The reason I got the Berkshire boar was for the marbling.

The Tamworth boar was an accidental acquisition. In general I would not look to add Tamworth. I don't find them to be as fast growing, as big, as good mothers or as good at pasturing as our main herd. I'm watching the Tamworth line that we have looking for what good might come out of it. I crossed it with Large Black and am now crossing it with the Berkshire. If I don't see what I want I'll set them as terminal generations. It takes a long time to figure this out though.

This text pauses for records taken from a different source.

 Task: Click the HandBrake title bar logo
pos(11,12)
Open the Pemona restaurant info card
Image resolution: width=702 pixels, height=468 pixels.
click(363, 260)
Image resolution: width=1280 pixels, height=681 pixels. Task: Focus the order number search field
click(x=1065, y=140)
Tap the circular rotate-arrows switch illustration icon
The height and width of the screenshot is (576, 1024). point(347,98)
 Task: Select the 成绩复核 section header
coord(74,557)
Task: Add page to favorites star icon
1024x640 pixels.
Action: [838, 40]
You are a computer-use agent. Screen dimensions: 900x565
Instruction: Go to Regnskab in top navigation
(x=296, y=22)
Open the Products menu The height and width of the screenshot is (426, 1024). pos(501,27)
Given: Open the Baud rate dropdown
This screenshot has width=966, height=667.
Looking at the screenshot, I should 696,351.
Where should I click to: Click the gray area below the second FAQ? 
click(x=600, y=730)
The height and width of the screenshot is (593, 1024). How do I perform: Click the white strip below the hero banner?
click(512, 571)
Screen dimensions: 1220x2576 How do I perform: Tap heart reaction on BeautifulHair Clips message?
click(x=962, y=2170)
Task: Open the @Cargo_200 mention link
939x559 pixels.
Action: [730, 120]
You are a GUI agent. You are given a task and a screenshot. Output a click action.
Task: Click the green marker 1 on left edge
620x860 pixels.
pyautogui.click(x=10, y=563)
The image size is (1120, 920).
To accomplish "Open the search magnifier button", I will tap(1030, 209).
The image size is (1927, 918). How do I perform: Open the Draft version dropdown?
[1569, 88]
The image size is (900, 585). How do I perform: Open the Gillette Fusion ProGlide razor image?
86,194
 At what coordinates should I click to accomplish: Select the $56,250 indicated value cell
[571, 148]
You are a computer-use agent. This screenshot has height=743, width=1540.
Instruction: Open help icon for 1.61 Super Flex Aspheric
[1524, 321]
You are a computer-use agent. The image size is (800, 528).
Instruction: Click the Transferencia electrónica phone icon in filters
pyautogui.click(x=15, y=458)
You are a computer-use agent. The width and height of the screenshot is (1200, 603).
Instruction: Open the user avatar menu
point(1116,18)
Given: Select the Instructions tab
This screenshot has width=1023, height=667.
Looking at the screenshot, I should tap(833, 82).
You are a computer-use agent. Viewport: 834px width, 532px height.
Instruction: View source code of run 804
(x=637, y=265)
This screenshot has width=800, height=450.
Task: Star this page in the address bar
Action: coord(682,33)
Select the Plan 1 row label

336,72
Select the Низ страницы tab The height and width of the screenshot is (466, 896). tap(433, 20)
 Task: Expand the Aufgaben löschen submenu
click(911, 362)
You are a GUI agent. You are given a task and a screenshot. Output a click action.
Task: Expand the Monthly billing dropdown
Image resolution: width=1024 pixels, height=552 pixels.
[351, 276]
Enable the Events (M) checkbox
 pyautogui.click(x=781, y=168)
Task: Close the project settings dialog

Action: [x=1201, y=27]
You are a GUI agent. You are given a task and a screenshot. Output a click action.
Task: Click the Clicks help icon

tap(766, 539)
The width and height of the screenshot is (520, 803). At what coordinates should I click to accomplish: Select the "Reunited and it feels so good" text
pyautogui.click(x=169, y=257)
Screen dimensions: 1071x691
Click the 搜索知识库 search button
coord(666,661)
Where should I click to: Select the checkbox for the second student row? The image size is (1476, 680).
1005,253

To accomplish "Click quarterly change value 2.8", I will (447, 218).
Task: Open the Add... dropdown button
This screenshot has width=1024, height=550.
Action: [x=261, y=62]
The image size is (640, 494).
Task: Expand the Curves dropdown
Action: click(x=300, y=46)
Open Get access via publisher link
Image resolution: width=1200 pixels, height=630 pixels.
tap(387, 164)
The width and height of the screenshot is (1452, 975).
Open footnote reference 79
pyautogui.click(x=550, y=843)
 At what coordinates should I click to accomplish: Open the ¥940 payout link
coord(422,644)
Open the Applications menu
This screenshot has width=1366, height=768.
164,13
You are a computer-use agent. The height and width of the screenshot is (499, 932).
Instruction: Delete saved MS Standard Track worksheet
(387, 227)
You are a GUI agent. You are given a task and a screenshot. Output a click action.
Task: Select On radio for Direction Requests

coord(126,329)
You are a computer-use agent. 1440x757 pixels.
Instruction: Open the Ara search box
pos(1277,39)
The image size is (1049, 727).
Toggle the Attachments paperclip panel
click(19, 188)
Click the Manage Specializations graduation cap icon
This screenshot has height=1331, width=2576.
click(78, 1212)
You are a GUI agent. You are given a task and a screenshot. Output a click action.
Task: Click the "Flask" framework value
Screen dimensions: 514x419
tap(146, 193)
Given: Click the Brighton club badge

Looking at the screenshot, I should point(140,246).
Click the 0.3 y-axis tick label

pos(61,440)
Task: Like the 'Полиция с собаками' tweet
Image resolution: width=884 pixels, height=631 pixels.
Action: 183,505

I did taint test all of the incoming lines and they came up negative:

Have Your Pig and Eat It Too | Sugar Mountain Farm

Maybe it's the genetics, maybe the feed, maybe the pasturing. Good to know though.

Taste wise I am not impressed with the pure Tamworth. It's okay. Better than store bought pork but not as good as our main lines. I have yet to really get to sample our Berkshire line and it will be a cross through the main line and TamxLB lines.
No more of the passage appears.